Tuesday, April 2, 2013

Boys Will Be Boys

3rd year girls from Baclayon National High School, Philippines
Continuing with our focus on girls on bikes...Bikes for the World recently got word from our Philippine partner Bikes for the Philippines Foundation (BfPFI) that when training boys and girls to ride or work on bikes the best practice is often to separate the sexes.

As with other programs we work with, BfPFI was finding many girls who had never ridden a bike before. Many factors contribute to more boys knowing how to ride a bike from time availability to having a bike to ride.

Village Bicycle Project in Ghana was finding even if they gave bikes to girls to ride, their brothers or other males in the village would often steal them for themselves.
 
In the Philippines each selected student is loaned a bicycle for their sole use, thus eliminating that problem. But when Joel Uichico, Director of BfPFI started training the beneficiaries at Baclayon National High School he noticed a distinct difference when training boys and girls together. Both in riding and maintence training some of the boys were picking it up faster than the girls making training them together challenging.

Uichico said the boys were actually making it harder for the girls to learn at their own pace. And some of them would even refuse to mentor the girls to help them along.

 The education model set up by Uichico hand selected beneficiaries who lived great distances from school to receive bikes through the program in order for them to graduate. He started with the older students, training them in safety, skills, and maintenance. Those students would then in turn help mentor the younger students.

What he found was by separating the students by year and then further into boys and girls, the training was much more productive and focused.

Just as we see here in our cycling circles in DC, men and women are often very different, and some women find it intimidating to learn next to guys. That's why you'll see some bike shops offer classes geared specifically toward women. And bike rides for women only. But once they get the hang of it...On Your Left.

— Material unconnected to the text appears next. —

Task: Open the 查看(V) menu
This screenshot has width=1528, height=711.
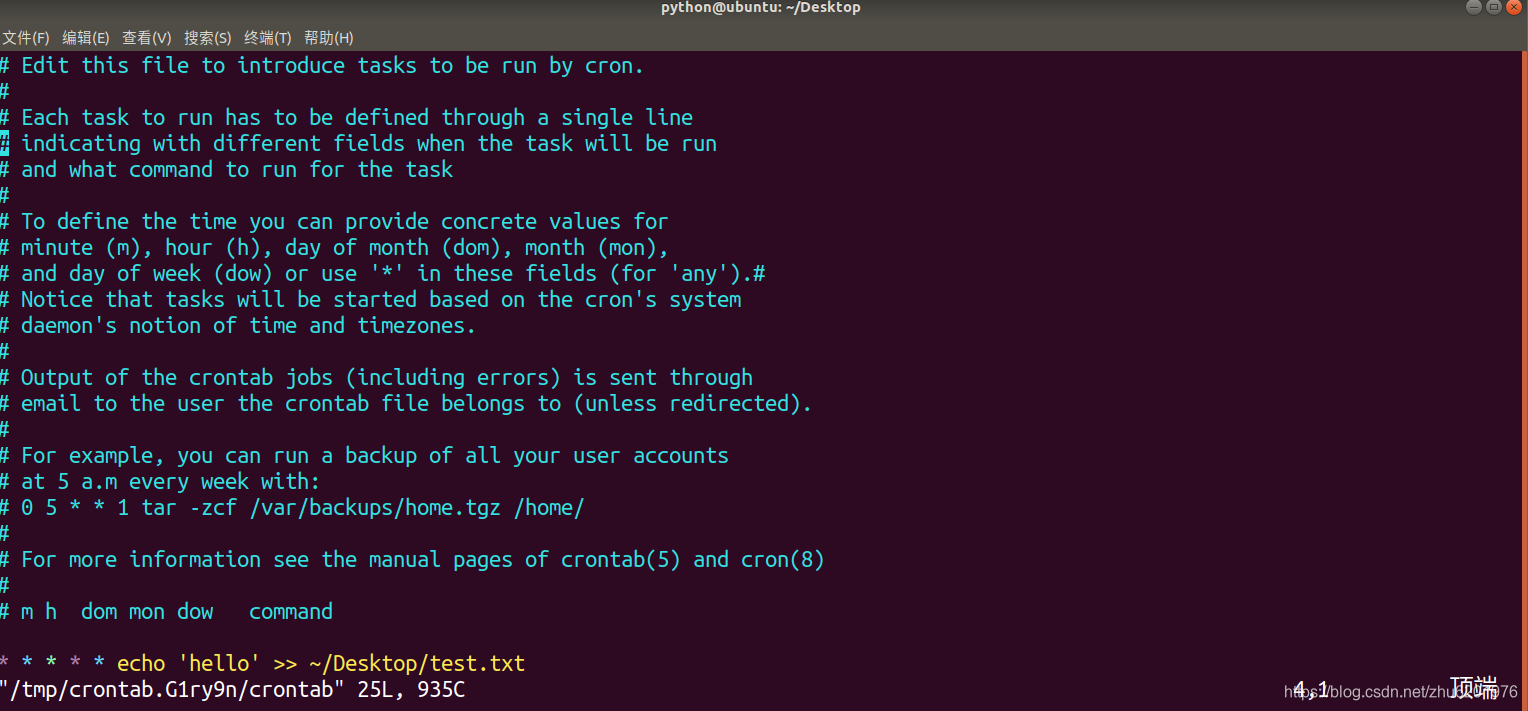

When I visited Baclayon I had the opportunity to ride with our student beneficiaries there. Joel and I joked when we stopped to rest and noticed the girls all removing their helmets and then proceeding to brush and fix their hair. Teenaged girls, we said.

But what I didn't appreciate was the teenaged boys. Uichico recently shared a training observation with us, "Sometimes, the boys would want to teach the prettier girls first. This is all understandable owing to the fact that the children are in their younger teens."

Because no matter how you slice it, boys will be boys no matter what language, what culture, what country. The tiny community of Baclayon on the island of Bohol in the Philippines is no different.

To be fair, I saw nothing but cooperation and camaraderie between the students during my visit. Certainly the skill level did separate the riders, a large majority of newbies being girls. But with time and practice this too shall change.
BfW Outreach Coordinator Yvette Hess
Through the rice paddies, muddy single track, steep rocky terrain of Baclayon, congested traffic of Manila...I never heard one complaint from my generous tour guides, be it the students of BNHS, the Bol-anon cyclists, or Athena and Bans, Champion cyclists, that this girl wasn't keeping up with the best of them. And I did most of it with a camera in hand!

It might take us girls a half a second to gain the respect of our male counterparts, but once we do, there's no stopping us. Guys: try to keep up!